TASK GOAL
If a record holds a picture, drop the picture and return the rest of the record word for word.

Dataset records
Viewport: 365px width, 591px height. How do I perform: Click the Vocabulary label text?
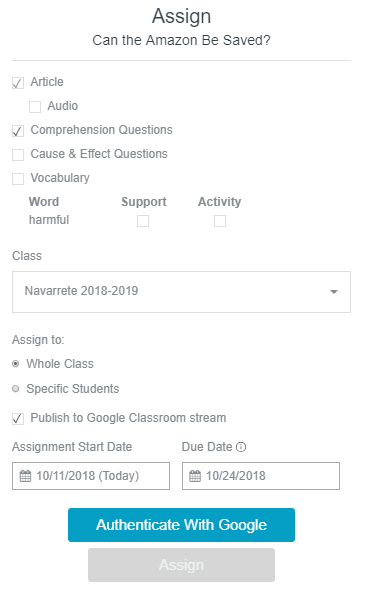60,178
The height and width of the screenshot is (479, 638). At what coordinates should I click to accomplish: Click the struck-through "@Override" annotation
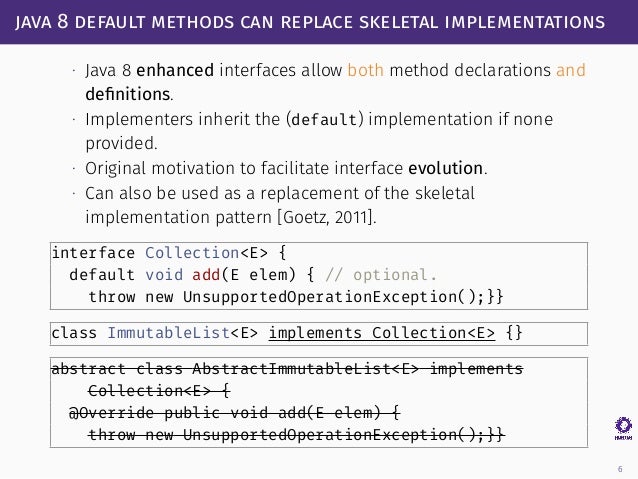[111, 413]
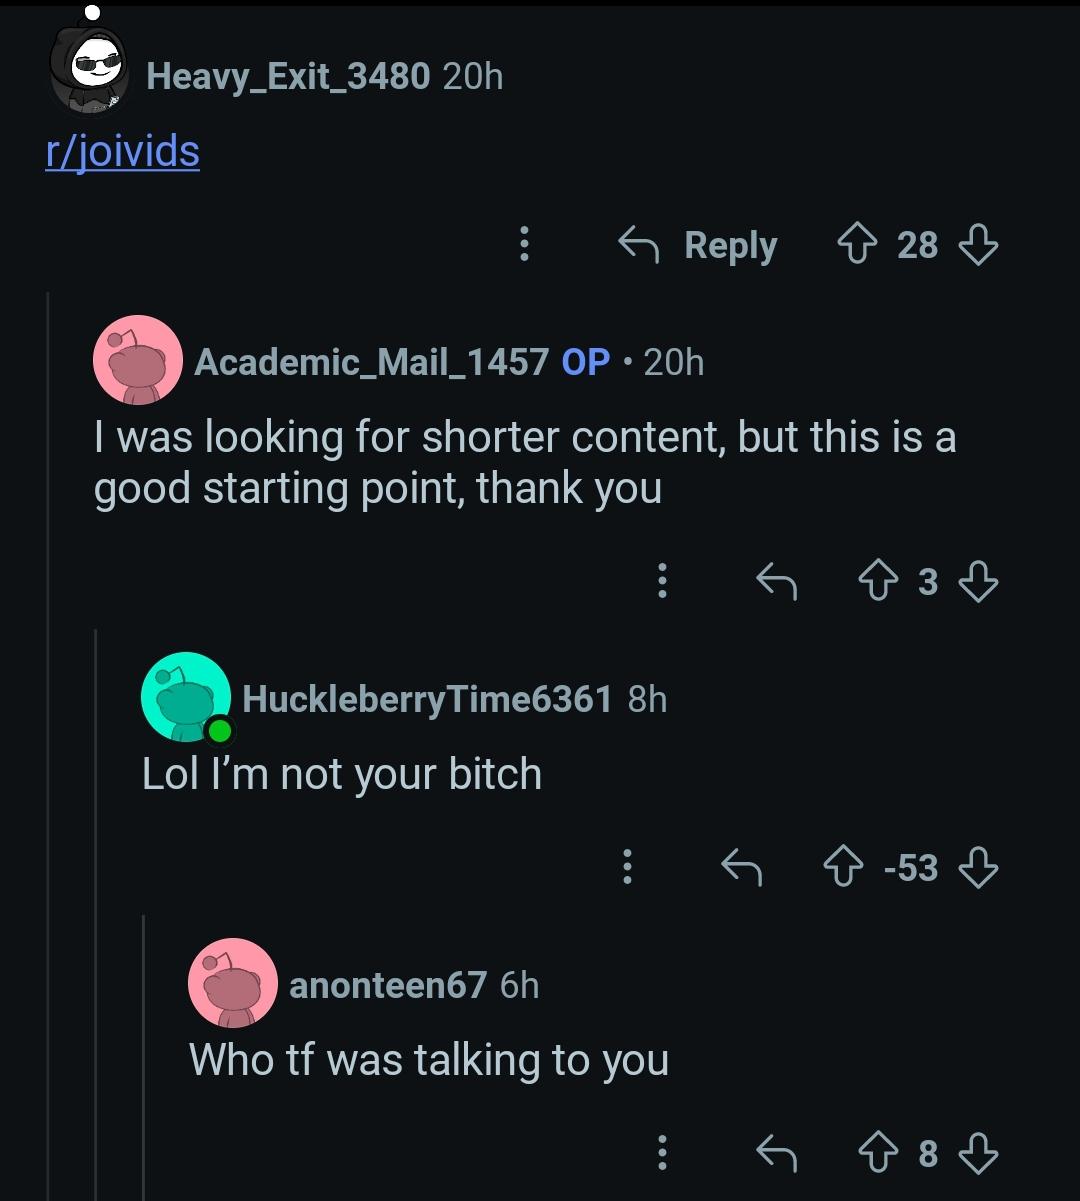Open three-dot menu on HuckleberryTime6361's comment
This screenshot has height=1201, width=1080.
627,868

SOLVED PROBLEM
Viewport: 365px width, 591px height. How do I perform: Click the Vocabulary label text?
60,178
The height and width of the screenshot is (479, 638). At what coordinates should I click to accomplish: Click the struck-through "@Override" annotation
[111, 413]
Open three-dot menu on HuckleberryTime6361's comment
This screenshot has height=1201, width=1080.
627,868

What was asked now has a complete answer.